Actions to take
- A) Which dollar figures stated in millions appear in the earnings passage below? List every one.
- B) Answer these questions from the earnings passage below:
(i) What was the income tax benefit for the thirty-nine weeks ended October 31, 1998?
(ii) What was the net loss for the same period of the prior year?
(iii) What were the per-diluted-share net earnings, excluding merger and business integration costs, for the thirty-nine weeks ended November 1, 1997?

Income tax benefit was $5.6 million in the thirty-nine weeks ended October 
31, 1998, compared to income tax benefit of $8.7 million for the same 
period last year.  Income tax benefit reflects the Federal and state tax 
benefits of the loss before income taxes, net of the effect of non-
deductible expenses.

Net loss was $10.2 million for the thirty-nine weeks ended October 31, 
1998, compared to a net loss of $18.5 million for the same period of the 
prior year.  Net earnings, excluding merger and business integration costs, 
other charges and related tax benefits, on a comparable basis, decreased to 
$7.8 million, or $0.37 per diluted share, for the thirty-nine weeks ended 
October 31, 1998, compared to $9.3 million, or $0.44 per diluted share, for 
the thirty-nine weeks ended November 1, 1997.

Information shown
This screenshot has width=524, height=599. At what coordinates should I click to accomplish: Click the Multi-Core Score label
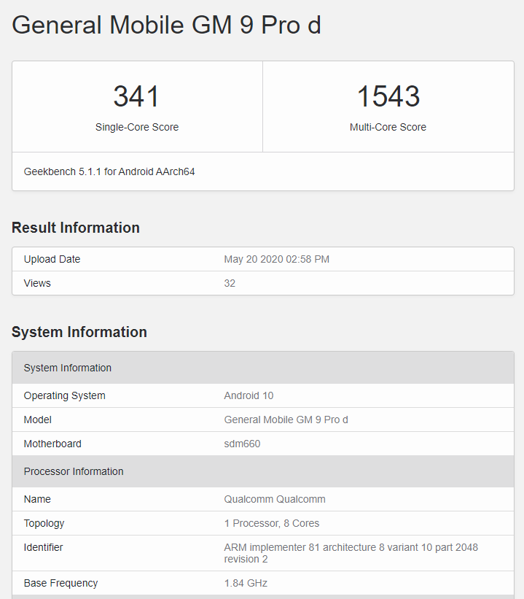388,127
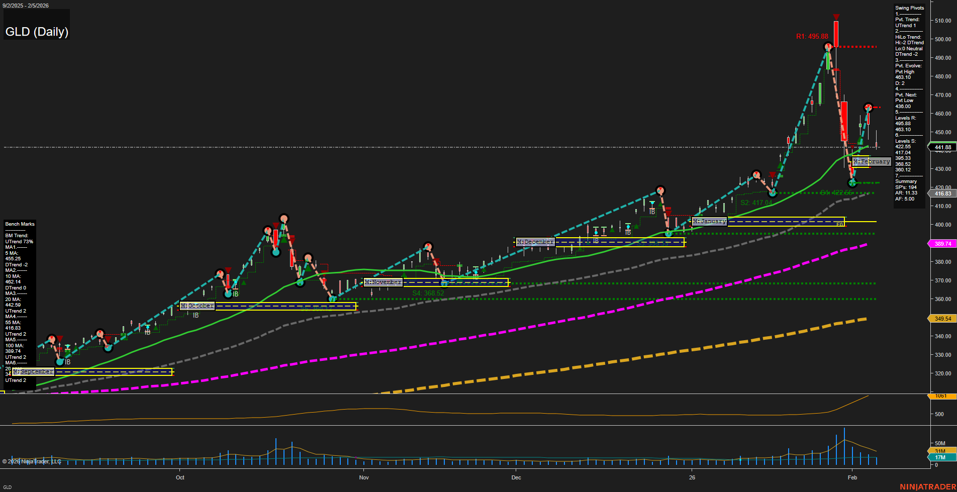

Final answers
- A)
$5.6 million
$8.7 million
$10.2 million
$18.5 million
$7.8 million
$9.3 million

- B)
(i) $5.6 million
(ii) $18.5 million
(iii) $0.44